(Given request):
Show every line of the material below that contains the word "checkbox".
## Start Data extract
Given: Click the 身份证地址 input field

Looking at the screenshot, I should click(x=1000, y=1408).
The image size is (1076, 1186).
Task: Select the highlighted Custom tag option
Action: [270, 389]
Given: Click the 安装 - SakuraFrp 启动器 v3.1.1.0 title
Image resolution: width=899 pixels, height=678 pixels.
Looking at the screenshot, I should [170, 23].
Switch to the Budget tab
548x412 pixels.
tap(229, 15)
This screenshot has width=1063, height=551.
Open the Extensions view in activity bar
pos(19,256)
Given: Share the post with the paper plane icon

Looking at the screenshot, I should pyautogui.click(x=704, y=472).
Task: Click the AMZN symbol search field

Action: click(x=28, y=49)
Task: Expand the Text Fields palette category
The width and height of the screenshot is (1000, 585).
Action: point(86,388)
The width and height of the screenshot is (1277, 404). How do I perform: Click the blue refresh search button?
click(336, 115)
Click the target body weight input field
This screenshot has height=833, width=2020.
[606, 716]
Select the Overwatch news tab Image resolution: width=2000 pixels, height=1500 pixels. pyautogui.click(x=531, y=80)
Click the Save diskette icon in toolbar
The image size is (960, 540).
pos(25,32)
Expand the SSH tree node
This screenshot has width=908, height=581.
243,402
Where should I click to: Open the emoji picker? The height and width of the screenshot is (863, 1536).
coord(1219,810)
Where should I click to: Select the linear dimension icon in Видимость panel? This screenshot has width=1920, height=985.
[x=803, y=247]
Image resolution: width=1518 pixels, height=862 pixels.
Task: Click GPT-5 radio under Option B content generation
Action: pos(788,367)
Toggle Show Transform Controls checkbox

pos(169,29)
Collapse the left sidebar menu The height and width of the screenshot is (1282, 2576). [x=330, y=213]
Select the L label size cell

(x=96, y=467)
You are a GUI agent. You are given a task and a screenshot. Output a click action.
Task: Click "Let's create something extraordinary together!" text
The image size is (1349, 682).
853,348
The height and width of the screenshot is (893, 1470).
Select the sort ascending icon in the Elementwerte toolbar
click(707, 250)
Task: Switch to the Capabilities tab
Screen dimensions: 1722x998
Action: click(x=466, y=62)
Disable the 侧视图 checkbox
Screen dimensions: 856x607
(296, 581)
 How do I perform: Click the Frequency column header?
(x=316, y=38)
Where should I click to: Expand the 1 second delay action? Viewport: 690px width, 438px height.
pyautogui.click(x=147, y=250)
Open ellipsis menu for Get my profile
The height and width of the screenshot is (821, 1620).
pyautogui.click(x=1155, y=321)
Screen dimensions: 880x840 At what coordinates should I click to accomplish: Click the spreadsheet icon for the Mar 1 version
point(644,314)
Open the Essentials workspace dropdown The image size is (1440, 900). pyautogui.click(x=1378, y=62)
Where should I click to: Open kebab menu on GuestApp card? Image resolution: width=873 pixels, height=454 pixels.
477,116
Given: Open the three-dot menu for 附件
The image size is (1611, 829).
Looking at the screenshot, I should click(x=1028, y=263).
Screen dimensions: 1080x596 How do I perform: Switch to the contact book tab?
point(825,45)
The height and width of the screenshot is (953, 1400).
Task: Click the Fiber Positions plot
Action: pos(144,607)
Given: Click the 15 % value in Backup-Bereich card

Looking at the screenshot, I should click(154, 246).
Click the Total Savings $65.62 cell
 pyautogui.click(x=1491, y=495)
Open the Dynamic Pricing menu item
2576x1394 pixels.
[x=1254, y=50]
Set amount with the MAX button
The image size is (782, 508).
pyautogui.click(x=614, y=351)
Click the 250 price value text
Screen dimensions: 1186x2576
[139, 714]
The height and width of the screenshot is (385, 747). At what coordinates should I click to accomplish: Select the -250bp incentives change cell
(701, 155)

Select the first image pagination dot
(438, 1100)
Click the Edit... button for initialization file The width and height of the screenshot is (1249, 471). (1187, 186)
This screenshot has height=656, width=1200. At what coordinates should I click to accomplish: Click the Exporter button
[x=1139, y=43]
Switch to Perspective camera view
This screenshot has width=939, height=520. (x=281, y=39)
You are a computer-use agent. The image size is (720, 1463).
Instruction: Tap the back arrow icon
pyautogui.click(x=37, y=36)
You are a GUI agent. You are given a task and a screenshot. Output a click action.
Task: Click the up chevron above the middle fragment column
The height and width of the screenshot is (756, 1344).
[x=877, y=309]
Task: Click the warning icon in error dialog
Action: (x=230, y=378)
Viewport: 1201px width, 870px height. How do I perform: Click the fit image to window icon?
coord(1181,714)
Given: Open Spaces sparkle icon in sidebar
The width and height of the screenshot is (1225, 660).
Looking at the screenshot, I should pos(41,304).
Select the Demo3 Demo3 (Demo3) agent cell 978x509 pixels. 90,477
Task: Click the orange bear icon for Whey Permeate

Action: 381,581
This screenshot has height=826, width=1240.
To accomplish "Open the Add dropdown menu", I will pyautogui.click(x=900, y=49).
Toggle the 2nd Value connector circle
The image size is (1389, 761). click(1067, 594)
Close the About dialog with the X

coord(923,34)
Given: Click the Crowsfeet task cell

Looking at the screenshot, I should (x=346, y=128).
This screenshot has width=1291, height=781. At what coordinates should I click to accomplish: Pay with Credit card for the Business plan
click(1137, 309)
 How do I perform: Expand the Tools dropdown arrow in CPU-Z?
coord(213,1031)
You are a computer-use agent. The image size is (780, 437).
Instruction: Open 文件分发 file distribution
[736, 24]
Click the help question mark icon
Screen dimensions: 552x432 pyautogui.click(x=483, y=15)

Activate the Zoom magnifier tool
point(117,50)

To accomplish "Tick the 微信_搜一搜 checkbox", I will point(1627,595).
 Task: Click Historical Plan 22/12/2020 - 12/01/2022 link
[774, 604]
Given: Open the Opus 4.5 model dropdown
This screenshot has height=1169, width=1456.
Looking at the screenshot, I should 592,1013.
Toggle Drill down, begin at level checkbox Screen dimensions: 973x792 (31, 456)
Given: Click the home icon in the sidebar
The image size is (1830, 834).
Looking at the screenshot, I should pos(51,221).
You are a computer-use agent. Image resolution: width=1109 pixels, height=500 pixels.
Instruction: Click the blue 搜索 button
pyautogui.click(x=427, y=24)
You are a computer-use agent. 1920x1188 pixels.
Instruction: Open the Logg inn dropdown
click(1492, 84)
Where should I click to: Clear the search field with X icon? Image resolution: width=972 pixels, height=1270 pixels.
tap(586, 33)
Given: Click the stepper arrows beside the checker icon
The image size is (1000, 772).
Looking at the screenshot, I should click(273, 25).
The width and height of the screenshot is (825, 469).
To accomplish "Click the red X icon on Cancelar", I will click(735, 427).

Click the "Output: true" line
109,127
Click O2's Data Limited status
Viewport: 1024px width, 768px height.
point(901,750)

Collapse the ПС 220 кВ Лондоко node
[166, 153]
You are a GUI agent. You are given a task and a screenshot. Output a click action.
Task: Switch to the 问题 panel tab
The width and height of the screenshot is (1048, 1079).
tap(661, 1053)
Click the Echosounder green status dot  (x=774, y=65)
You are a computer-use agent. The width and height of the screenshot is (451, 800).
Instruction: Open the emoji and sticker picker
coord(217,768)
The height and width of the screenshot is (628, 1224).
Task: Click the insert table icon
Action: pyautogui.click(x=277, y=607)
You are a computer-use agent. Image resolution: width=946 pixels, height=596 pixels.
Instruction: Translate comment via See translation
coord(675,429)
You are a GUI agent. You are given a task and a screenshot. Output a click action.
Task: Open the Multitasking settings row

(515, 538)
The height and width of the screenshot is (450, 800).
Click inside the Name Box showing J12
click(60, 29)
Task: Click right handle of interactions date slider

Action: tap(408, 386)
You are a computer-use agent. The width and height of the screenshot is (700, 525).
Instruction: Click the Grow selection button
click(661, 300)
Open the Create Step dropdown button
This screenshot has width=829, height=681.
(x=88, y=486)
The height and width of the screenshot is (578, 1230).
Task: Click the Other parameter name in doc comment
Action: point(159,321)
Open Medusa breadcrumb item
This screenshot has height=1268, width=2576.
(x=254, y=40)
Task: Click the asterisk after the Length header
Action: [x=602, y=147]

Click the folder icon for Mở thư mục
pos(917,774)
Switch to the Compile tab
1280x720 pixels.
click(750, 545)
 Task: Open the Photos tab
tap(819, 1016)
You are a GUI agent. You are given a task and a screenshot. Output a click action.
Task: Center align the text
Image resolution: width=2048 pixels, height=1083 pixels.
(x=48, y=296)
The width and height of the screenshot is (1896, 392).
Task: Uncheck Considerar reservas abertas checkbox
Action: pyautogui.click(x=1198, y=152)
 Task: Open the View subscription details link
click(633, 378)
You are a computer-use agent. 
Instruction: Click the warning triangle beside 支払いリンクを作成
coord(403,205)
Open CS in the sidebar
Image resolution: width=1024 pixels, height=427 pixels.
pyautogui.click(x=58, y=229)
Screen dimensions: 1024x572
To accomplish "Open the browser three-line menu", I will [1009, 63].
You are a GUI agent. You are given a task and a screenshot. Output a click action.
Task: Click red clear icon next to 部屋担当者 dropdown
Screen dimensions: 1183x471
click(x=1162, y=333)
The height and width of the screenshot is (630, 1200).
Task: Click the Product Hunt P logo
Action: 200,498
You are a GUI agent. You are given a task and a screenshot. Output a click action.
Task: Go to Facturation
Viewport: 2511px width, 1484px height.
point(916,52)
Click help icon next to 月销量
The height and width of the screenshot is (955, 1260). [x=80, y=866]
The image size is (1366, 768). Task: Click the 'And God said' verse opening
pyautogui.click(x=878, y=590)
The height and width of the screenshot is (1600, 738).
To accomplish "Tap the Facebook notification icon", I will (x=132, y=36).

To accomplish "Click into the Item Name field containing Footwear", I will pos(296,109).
## End Data extract
(Solution):
Toggle Show Transform Controls checkbox
Disable the 侧视图 checkbox
To accomplish "Tick the 微信_搜一搜 checkbox", I will point(1627,595).
Toggle Drill down, begin at level checkbox Screen dimensions: 973x792 (31, 456)
Task: Uncheck Considerar reservas abertas checkbox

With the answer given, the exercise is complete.